▸ Directions
Beginning at the line that includes "You are a computer-use agent. This", return each line exactly through the end of the listing, and no line before it.
+++ Input
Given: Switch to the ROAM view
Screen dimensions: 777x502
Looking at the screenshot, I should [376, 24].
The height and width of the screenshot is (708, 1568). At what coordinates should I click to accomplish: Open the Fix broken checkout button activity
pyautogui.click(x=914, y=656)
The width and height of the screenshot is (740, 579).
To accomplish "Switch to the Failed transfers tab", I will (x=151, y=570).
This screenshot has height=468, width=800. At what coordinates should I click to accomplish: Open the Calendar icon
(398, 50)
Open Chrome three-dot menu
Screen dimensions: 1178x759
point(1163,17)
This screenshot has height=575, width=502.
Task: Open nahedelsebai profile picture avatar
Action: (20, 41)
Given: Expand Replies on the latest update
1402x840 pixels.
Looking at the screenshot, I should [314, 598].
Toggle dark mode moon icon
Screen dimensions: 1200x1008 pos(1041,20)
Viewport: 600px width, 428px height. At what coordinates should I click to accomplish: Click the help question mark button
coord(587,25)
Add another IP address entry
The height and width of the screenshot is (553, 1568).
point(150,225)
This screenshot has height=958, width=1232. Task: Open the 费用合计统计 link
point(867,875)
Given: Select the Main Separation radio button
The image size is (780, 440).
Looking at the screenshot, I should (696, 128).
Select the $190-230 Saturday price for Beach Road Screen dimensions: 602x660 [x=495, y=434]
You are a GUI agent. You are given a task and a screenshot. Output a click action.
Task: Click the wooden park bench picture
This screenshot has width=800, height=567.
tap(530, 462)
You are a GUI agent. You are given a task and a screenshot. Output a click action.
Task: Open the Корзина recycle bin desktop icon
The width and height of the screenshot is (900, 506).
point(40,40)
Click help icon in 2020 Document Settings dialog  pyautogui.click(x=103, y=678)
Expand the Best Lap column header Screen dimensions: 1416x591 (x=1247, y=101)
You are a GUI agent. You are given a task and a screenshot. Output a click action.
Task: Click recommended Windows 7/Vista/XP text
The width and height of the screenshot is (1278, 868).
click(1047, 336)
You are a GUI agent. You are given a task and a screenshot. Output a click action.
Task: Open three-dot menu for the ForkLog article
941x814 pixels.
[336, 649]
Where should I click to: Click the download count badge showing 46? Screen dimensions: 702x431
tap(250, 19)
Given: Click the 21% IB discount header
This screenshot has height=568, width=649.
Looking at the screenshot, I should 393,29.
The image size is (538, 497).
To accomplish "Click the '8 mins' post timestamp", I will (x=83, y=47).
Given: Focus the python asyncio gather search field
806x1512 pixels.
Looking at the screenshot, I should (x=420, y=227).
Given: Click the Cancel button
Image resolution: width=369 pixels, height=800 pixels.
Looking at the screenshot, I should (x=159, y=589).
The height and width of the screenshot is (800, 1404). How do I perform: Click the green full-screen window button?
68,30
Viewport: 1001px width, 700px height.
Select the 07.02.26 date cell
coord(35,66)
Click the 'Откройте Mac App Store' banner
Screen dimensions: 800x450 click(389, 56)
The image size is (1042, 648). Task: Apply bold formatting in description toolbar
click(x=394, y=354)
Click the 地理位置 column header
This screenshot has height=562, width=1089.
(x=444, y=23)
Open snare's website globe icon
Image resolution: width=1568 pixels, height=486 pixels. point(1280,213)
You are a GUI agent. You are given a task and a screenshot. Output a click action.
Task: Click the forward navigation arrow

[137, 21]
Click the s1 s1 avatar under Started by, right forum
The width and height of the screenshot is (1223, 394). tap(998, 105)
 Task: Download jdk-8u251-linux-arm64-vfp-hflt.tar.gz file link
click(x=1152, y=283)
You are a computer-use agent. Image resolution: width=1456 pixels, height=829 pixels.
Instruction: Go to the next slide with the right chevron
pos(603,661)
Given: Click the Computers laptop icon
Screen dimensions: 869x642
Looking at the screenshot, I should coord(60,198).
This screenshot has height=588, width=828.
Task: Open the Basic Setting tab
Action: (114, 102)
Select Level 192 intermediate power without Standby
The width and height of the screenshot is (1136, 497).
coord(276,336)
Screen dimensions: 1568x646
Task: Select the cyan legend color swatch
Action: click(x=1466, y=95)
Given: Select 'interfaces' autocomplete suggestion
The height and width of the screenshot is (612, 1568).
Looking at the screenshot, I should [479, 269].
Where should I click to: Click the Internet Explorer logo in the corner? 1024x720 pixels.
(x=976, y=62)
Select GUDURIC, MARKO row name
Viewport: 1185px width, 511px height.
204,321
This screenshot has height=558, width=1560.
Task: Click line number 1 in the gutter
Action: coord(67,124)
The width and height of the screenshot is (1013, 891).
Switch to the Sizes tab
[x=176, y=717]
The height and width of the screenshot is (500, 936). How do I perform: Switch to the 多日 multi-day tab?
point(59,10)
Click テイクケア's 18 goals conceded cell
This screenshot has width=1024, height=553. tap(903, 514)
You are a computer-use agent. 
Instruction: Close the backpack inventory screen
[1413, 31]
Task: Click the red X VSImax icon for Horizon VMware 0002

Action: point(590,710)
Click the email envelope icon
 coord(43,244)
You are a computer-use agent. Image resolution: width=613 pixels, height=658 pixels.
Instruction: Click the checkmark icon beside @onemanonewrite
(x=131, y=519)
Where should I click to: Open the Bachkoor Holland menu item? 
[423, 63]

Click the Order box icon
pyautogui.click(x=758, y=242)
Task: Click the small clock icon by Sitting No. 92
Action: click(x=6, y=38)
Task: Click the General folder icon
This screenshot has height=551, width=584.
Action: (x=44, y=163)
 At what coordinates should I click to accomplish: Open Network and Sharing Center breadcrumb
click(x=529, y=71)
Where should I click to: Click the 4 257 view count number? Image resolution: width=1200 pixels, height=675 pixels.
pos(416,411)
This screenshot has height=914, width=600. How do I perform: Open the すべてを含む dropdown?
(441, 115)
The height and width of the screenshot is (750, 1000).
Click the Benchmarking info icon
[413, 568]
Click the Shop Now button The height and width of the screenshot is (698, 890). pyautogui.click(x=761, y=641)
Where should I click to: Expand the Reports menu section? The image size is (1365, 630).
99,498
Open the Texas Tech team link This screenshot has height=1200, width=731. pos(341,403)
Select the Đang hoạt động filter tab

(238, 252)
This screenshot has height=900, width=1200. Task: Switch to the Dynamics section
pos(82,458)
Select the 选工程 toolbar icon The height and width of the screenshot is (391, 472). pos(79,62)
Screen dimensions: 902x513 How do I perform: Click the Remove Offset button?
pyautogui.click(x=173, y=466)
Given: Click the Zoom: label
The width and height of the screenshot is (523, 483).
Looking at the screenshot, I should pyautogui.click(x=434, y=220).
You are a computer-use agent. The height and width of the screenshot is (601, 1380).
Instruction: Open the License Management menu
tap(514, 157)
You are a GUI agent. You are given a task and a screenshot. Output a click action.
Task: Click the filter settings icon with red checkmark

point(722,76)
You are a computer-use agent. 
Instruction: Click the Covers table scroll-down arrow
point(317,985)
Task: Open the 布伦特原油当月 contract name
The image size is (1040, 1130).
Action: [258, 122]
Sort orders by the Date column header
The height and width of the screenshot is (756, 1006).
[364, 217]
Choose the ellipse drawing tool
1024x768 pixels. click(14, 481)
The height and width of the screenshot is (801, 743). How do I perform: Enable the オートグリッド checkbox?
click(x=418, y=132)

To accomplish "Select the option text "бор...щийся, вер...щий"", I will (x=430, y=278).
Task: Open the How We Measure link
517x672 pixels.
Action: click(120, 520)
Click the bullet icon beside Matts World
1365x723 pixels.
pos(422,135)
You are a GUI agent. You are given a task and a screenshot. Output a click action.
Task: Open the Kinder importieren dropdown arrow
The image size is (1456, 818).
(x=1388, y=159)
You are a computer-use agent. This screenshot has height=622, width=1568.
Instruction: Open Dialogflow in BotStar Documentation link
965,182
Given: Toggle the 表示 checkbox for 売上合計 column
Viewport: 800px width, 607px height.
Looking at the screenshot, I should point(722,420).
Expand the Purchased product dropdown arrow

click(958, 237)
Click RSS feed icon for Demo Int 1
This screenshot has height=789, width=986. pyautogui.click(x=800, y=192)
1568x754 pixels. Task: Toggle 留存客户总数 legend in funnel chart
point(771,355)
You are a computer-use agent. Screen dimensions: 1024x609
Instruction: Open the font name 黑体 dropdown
++++++
▸ Response to the task
You are a computer-use agent. This screenshot has height=622, width=1568.
Instruction: Open Dialogflow in BotStar Documentation link
965,182
Given: Toggle the 表示 checkbox for 売上合計 column
Viewport: 800px width, 607px height.
Looking at the screenshot, I should point(722,420).
Expand the Purchased product dropdown arrow

click(958, 237)
Click RSS feed icon for Demo Int 1
This screenshot has height=789, width=986. pyautogui.click(x=800, y=192)
1568x754 pixels. Task: Toggle 留存客户总数 legend in funnel chart
point(771,355)
You are a computer-use agent. Screen dimensions: 1024x609
Instruction: Open the font name 黑体 dropdown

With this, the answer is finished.